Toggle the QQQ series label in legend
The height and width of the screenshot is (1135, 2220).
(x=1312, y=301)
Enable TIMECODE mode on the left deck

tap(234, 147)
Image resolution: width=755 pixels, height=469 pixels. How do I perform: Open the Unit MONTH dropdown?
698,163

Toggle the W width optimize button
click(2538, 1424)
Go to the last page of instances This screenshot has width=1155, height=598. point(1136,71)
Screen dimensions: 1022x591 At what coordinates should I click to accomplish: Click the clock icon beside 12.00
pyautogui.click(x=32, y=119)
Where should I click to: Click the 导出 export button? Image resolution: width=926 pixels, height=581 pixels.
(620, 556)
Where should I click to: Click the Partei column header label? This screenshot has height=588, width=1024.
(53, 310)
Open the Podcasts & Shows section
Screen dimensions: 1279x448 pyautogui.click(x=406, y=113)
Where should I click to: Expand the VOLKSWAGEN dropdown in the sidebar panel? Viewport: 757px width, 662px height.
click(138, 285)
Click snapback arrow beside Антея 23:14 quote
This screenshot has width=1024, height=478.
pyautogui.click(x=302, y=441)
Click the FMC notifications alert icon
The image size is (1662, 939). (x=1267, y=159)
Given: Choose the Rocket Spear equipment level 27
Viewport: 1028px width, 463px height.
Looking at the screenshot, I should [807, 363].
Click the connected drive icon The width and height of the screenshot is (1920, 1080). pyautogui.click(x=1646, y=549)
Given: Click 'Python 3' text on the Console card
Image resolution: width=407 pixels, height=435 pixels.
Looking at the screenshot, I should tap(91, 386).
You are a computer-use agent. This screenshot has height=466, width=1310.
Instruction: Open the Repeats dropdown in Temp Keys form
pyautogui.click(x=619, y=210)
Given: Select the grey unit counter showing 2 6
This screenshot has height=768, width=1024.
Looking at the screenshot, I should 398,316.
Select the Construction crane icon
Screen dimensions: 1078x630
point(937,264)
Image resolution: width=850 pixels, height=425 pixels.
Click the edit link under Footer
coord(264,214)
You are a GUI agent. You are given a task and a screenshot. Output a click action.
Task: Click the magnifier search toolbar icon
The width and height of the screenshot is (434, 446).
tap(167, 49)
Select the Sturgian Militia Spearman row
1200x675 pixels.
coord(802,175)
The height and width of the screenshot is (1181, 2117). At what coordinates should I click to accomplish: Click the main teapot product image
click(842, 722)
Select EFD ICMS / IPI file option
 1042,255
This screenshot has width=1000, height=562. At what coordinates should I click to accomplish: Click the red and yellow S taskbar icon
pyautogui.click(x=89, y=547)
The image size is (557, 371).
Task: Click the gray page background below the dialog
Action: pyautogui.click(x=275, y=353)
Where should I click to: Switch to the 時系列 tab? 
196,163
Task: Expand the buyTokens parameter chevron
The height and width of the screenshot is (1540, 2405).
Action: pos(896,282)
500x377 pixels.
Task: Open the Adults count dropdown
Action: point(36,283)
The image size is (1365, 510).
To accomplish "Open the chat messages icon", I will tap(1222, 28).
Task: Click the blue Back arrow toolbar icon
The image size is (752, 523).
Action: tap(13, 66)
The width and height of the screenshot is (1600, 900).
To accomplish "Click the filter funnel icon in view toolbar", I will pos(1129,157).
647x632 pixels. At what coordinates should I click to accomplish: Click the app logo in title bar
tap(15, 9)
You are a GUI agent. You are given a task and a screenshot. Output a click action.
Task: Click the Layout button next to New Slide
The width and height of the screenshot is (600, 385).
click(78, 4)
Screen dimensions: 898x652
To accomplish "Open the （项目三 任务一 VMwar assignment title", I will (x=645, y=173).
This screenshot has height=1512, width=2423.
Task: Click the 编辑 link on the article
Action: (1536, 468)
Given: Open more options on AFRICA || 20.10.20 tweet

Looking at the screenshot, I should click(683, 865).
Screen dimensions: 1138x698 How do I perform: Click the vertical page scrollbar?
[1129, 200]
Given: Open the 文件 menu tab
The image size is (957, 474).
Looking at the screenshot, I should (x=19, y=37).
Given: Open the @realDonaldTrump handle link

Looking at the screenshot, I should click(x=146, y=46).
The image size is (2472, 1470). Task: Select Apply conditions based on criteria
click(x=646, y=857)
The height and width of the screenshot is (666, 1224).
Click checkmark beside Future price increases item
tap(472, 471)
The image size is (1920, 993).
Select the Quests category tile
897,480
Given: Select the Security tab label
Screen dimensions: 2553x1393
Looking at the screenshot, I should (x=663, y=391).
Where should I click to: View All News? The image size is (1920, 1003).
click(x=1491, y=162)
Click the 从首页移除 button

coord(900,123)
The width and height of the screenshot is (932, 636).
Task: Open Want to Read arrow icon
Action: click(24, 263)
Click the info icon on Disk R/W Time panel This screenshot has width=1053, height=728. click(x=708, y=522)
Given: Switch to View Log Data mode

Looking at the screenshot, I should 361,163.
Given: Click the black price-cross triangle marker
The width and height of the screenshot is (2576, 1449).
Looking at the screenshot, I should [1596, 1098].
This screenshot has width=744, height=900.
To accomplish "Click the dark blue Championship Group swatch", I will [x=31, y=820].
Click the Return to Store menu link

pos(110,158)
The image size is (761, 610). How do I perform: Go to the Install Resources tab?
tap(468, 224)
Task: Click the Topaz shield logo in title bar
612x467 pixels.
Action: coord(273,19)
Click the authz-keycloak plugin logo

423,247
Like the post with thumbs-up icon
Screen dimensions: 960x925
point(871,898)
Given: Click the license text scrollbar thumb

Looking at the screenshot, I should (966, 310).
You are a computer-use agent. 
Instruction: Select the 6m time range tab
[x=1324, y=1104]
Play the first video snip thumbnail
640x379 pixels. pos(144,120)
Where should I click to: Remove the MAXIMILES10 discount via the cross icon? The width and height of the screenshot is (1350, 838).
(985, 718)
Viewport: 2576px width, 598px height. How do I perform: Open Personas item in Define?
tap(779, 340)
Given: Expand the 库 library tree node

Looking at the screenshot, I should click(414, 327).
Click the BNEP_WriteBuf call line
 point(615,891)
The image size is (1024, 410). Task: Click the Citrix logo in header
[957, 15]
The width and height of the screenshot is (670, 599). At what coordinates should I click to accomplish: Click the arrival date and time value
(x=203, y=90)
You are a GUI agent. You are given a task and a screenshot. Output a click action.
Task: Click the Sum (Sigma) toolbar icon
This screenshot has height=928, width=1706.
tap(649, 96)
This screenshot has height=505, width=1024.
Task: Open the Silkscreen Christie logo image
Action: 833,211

- - - - -

# Your goal
Rewrite all the entries above with "Rocket Spear" swapped for "Rocket Lance" and nothing else changed.

# Written solution
Toggle the QQQ series label in legend
The height and width of the screenshot is (1135, 2220).
(x=1312, y=301)
Enable TIMECODE mode on the left deck

tap(234, 147)
Image resolution: width=755 pixels, height=469 pixels. How do I perform: Open the Unit MONTH dropdown?
698,163

Toggle the W width optimize button
click(2538, 1424)
Go to the last page of instances This screenshot has width=1155, height=598. point(1136,71)
Screen dimensions: 1022x591 At what coordinates should I click to accomplish: Click the clock icon beside 12.00
pyautogui.click(x=32, y=119)
Where should I click to: Click the 导出 export button? Image resolution: width=926 pixels, height=581 pixels.
(620, 556)
Where should I click to: Click the Partei column header label? This screenshot has height=588, width=1024.
(53, 310)
Open the Podcasts & Shows section
Screen dimensions: 1279x448 pyautogui.click(x=406, y=113)
Where should I click to: Expand the VOLKSWAGEN dropdown in the sidebar panel? Viewport: 757px width, 662px height.
click(138, 285)
Click snapback arrow beside Антея 23:14 quote
This screenshot has width=1024, height=478.
pyautogui.click(x=302, y=441)
Click the FMC notifications alert icon
The image size is (1662, 939). (x=1267, y=159)
Given: Choose the Rocket Lance equipment level 27
Viewport: 1028px width, 463px height.
Looking at the screenshot, I should [807, 363].
Click the connected drive icon The width and height of the screenshot is (1920, 1080). pyautogui.click(x=1646, y=549)
Given: Click 'Python 3' text on the Console card
Image resolution: width=407 pixels, height=435 pixels.
Looking at the screenshot, I should tap(91, 386).
You are a computer-use agent. This screenshot has height=466, width=1310.
Instruction: Open the Repeats dropdown in Temp Keys form
pyautogui.click(x=619, y=210)
Given: Select the grey unit counter showing 2 6
This screenshot has height=768, width=1024.
Looking at the screenshot, I should 398,316.
Select the Construction crane icon
Screen dimensions: 1078x630
point(937,264)
Image resolution: width=850 pixels, height=425 pixels.
Click the edit link under Footer
coord(264,214)
You are a GUI agent. You are given a task and a screenshot. Output a click action.
Task: Click the magnifier search toolbar icon
The width and height of the screenshot is (434, 446).
tap(167, 49)
Select the Sturgian Militia Spearman row
1200x675 pixels.
coord(802,175)
The height and width of the screenshot is (1181, 2117). At what coordinates should I click to accomplish: Click the main teapot product image
click(842, 722)
Select EFD ICMS / IPI file option
 1042,255
This screenshot has width=1000, height=562. At what coordinates should I click to accomplish: Click the red and yellow S taskbar icon
pyautogui.click(x=89, y=547)
The image size is (557, 371).
Task: Click the gray page background below the dialog
Action: pyautogui.click(x=275, y=353)
Where should I click to: Switch to the 時系列 tab? 
196,163
Task: Expand the buyTokens parameter chevron
The height and width of the screenshot is (1540, 2405).
Action: pos(896,282)
500x377 pixels.
Task: Open the Adults count dropdown
Action: point(36,283)
The image size is (1365, 510).
To accomplish "Open the chat messages icon", I will tap(1222, 28).
Task: Click the blue Back arrow toolbar icon
The image size is (752, 523).
Action: tap(13, 66)
The width and height of the screenshot is (1600, 900).
To accomplish "Click the filter funnel icon in view toolbar", I will pos(1129,157).
647x632 pixels. At what coordinates should I click to accomplish: Click the app logo in title bar
tap(15, 9)
You are a GUI agent. You are given a task and a screenshot. Output a click action.
Task: Click the Layout button next to New Slide
The width and height of the screenshot is (600, 385).
click(78, 4)
Screen dimensions: 898x652
To accomplish "Open the （项目三 任务一 VMwar assignment title", I will (x=645, y=173).
This screenshot has height=1512, width=2423.
Task: Click the 编辑 link on the article
Action: (1536, 468)
Given: Open more options on AFRICA || 20.10.20 tweet

Looking at the screenshot, I should click(683, 865).
Screen dimensions: 1138x698 How do I perform: Click the vertical page scrollbar?
[1129, 200]
Given: Open the 文件 menu tab
The image size is (957, 474).
Looking at the screenshot, I should (x=19, y=37).
Given: Open the @realDonaldTrump handle link

Looking at the screenshot, I should click(x=146, y=46).
The image size is (2472, 1470). Task: Select Apply conditions based on criteria
click(x=646, y=857)
The height and width of the screenshot is (666, 1224).
Click checkmark beside Future price increases item
tap(472, 471)
The image size is (1920, 993).
Select the Quests category tile
897,480
Given: Select the Security tab label
Screen dimensions: 2553x1393
Looking at the screenshot, I should (x=663, y=391).
Where should I click to: View All News? The image size is (1920, 1003).
click(x=1491, y=162)
Click the 从首页移除 button

coord(900,123)
The width and height of the screenshot is (932, 636).
Task: Open Want to Read arrow icon
Action: click(24, 263)
Click the info icon on Disk R/W Time panel This screenshot has width=1053, height=728. click(x=708, y=522)
Given: Switch to View Log Data mode

Looking at the screenshot, I should 361,163.
Given: Click the black price-cross triangle marker
The width and height of the screenshot is (2576, 1449).
Looking at the screenshot, I should [1596, 1098].
This screenshot has width=744, height=900.
To accomplish "Click the dark blue Championship Group swatch", I will [x=31, y=820].
Click the Return to Store menu link

pos(110,158)
The image size is (761, 610). How do I perform: Go to the Install Resources tab?
tap(468, 224)
Task: Click the Topaz shield logo in title bar
612x467 pixels.
Action: coord(273,19)
Click the authz-keycloak plugin logo

423,247
Like the post with thumbs-up icon
Screen dimensions: 960x925
point(871,898)
Given: Click the license text scrollbar thumb

Looking at the screenshot, I should (966, 310).
You are a computer-use agent. 
Instruction: Select the 6m time range tab
[x=1324, y=1104]
Play the first video snip thumbnail
640x379 pixels. pos(144,120)
Where should I click to: Remove the MAXIMILES10 discount via the cross icon? The width and height of the screenshot is (1350, 838).
(985, 718)
Viewport: 2576px width, 598px height. How do I perform: Open Personas item in Define?
tap(779, 340)
Given: Expand the 库 library tree node

Looking at the screenshot, I should click(414, 327).
Click the BNEP_WriteBuf call line
 point(615,891)
The image size is (1024, 410). Task: Click the Citrix logo in header
[957, 15]
The width and height of the screenshot is (670, 599). At what coordinates should I click to accomplish: Click the arrival date and time value
(x=203, y=90)
You are a GUI agent. You are given a task and a screenshot. Output a click action.
Task: Click the Sum (Sigma) toolbar icon
This screenshot has height=928, width=1706.
tap(649, 96)
This screenshot has height=505, width=1024.
Task: Open the Silkscreen Christie logo image
Action: 833,211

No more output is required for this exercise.